**Source material:**
....................

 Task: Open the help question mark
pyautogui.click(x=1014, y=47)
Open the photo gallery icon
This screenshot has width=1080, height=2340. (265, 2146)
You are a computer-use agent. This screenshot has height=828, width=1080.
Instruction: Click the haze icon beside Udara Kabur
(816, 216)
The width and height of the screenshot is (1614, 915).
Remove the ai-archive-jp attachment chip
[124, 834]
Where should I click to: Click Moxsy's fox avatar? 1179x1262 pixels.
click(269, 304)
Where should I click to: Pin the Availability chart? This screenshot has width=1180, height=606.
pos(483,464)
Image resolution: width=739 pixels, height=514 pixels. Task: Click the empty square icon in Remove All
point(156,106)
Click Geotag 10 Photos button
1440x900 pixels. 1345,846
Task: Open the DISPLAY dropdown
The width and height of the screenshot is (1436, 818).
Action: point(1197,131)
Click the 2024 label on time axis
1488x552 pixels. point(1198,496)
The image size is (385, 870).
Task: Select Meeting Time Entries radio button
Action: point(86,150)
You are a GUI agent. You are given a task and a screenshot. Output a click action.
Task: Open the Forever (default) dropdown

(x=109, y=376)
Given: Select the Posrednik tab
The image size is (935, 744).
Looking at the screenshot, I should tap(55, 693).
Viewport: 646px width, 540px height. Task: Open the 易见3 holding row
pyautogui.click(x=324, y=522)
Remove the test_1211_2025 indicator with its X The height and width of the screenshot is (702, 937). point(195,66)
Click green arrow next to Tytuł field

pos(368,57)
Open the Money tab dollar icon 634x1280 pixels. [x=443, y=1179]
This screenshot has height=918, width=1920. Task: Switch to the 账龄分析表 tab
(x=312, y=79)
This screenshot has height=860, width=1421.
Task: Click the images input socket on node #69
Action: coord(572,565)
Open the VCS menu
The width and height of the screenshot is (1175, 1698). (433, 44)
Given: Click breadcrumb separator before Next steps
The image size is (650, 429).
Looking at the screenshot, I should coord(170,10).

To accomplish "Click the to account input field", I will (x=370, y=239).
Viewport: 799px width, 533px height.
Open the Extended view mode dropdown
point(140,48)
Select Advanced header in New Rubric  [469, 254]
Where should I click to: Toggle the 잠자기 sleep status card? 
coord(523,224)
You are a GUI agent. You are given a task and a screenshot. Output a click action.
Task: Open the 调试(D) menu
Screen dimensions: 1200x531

....................

**Required action:** Give again, word for word, every line of the listing above from the one with "Image resolution: width=739" to the one with "Viewport: 799px width, 533px height.", both inclusive, and nothing beyond them.

**Answer to the exercise:**
Image resolution: width=739 pixels, height=514 pixels. Task: Click the empty square icon in Remove All
point(156,106)
Click Geotag 10 Photos button
1440x900 pixels. 1345,846
Task: Open the DISPLAY dropdown
The width and height of the screenshot is (1436, 818).
Action: point(1197,131)
Click the 2024 label on time axis
1488x552 pixels. point(1198,496)
The image size is (385, 870).
Task: Select Meeting Time Entries radio button
Action: point(86,150)
You are a GUI agent. You are given a task and a screenshot. Output a click action.
Task: Open the Forever (default) dropdown

(x=109, y=376)
Given: Select the Posrednik tab
The image size is (935, 744).
Looking at the screenshot, I should tap(55, 693).
Viewport: 646px width, 540px height. Task: Open the 易见3 holding row
pyautogui.click(x=324, y=522)
Remove the test_1211_2025 indicator with its X The height and width of the screenshot is (702, 937). point(195,66)
Click green arrow next to Tytuł field

pos(368,57)
Open the Money tab dollar icon 634x1280 pixels. [x=443, y=1179]
This screenshot has height=918, width=1920. Task: Switch to the 账龄分析表 tab
(x=312, y=79)
This screenshot has height=860, width=1421.
Task: Click the images input socket on node #69
Action: coord(572,565)
Open the VCS menu
The width and height of the screenshot is (1175, 1698). (433, 44)
Given: Click breadcrumb separator before Next steps
The image size is (650, 429).
Looking at the screenshot, I should coord(170,10).

To accomplish "Click the to account input field", I will (x=370, y=239).
Viewport: 799px width, 533px height.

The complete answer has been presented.